The game, the development of which is entirely funded by High Voltage, is the sequel to The Conduit – a game considered by many to have flopped and unlikely to have spawned a follow-up.
Far from it, according to Nofsinger.
"If I make this bottle of Coke, and let's say there's 10 pence of materials here – coloured water, sugar and a glass bottle – if I sell this for a pound, I've just made money.
"Whatever the product is, if it costs you less to make than you end up making off the thing, you make profit. As long as the profit margin is strong enough, then you get enough of a return and you can make another."
2010 saw a number of high-profile, high quality games fail to reach the million sales mark.
Ninja Theory's Enslaved and Platinum Games' Vanquish both failed sell a million copies – leading many to predict neither will see sequels.
But for Nofsinger, that is not necessarily the case.
"The biggest misconception of consumers of the industry is that million-unit benchmark," he said.

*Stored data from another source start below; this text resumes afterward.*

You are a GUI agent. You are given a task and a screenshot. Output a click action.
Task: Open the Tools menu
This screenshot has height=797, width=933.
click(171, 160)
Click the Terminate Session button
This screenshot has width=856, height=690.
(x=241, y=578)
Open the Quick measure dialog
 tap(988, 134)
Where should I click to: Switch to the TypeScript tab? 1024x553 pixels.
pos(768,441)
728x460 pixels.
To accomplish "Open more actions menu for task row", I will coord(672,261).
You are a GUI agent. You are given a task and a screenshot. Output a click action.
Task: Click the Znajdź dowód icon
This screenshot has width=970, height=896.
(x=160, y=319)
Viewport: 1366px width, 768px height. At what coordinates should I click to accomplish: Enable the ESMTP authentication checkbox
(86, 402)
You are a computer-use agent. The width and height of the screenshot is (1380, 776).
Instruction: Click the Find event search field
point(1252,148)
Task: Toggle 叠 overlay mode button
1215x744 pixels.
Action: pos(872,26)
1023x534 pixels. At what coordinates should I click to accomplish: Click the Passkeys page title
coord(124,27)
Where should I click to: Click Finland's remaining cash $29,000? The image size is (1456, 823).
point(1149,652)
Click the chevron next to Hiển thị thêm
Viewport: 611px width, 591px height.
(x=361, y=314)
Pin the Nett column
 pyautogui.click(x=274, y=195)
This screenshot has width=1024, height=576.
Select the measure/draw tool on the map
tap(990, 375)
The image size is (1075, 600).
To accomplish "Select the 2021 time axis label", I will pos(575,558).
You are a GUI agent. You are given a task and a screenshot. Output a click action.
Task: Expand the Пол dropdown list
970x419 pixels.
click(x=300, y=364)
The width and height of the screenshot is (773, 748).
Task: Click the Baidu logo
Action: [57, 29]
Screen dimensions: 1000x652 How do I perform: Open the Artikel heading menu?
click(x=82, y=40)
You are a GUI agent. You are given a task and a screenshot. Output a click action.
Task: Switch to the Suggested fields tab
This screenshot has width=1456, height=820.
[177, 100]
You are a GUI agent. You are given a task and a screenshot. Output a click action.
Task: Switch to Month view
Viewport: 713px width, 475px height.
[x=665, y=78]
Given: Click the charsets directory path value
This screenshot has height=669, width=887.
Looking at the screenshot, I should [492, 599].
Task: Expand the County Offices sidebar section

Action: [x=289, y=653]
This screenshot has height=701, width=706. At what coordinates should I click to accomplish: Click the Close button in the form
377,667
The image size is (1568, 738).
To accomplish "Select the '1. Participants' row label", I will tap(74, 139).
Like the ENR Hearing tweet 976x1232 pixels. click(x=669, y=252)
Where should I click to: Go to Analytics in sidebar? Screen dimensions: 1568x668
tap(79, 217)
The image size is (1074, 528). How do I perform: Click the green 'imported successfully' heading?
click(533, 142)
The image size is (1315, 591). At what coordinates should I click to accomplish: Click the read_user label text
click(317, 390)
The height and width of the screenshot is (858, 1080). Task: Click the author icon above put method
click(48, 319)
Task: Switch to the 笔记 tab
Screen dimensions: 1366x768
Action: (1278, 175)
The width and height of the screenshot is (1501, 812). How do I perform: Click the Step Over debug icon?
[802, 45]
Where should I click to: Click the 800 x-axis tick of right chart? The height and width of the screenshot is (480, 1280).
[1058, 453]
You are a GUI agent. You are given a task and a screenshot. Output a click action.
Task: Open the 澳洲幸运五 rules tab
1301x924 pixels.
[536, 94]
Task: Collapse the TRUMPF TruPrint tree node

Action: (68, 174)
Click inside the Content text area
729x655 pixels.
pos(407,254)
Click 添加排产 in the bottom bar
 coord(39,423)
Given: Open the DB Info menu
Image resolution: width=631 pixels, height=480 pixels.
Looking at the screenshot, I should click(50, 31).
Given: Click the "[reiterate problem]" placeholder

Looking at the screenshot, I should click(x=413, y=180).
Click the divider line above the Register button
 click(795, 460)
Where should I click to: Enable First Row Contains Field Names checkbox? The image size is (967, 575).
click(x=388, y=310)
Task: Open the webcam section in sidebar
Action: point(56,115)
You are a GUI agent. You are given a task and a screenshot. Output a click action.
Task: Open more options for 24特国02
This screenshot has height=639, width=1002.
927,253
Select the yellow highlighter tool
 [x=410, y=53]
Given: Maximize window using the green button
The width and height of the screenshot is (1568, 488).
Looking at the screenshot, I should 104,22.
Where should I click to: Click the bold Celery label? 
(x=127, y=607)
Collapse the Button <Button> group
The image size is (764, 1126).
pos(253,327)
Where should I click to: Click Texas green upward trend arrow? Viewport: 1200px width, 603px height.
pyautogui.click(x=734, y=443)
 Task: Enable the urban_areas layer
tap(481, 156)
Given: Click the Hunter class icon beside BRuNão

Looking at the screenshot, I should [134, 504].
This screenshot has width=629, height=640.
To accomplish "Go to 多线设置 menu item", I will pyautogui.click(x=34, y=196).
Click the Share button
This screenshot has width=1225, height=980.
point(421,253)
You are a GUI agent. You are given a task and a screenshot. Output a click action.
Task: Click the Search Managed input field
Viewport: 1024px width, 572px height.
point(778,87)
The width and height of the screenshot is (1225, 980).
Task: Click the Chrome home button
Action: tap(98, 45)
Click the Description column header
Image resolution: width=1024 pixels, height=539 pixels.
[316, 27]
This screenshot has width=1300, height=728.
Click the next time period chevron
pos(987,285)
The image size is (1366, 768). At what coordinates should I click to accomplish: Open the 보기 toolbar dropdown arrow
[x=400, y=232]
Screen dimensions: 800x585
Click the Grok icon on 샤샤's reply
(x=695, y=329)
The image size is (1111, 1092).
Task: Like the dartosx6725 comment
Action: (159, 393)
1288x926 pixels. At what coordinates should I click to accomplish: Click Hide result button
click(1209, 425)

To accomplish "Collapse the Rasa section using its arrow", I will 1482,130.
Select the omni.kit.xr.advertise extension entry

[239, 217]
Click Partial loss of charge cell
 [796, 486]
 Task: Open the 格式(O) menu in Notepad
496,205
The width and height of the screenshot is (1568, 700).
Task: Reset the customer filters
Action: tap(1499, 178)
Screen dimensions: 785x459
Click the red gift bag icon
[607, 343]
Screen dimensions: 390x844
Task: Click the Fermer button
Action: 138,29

"When you really look at the number of games a year that sell over a million units, it's almost none of them. If that really were the minimum bar for a success, the game industry would be gone in under a year.
"There are thousands of games released that don't sell a million units. There are like 10 games a year that sell over a million units. But if you can sell a few hundred thousand copies – 300, 400 thousand copies, which is in the range that we did – we made money off that. We did well. Although it was a considerable budget for a Wii title, it was not the kind of budget a Gears of War had.
"If we'd spent the Gears of War money, then we probably wouldn't be having this discussion now. We'd be back working on something else."
Looking ahead, Nofsinger said High Voltage expects Conduit 2 to sell more copies than its predecessor – and make the developer more money.
"We'd always like to make money. Everyone would. But if we sold the exact same number of units as we sold with Conduit 1, we'd be high-fiving each other. But I think we'll do better."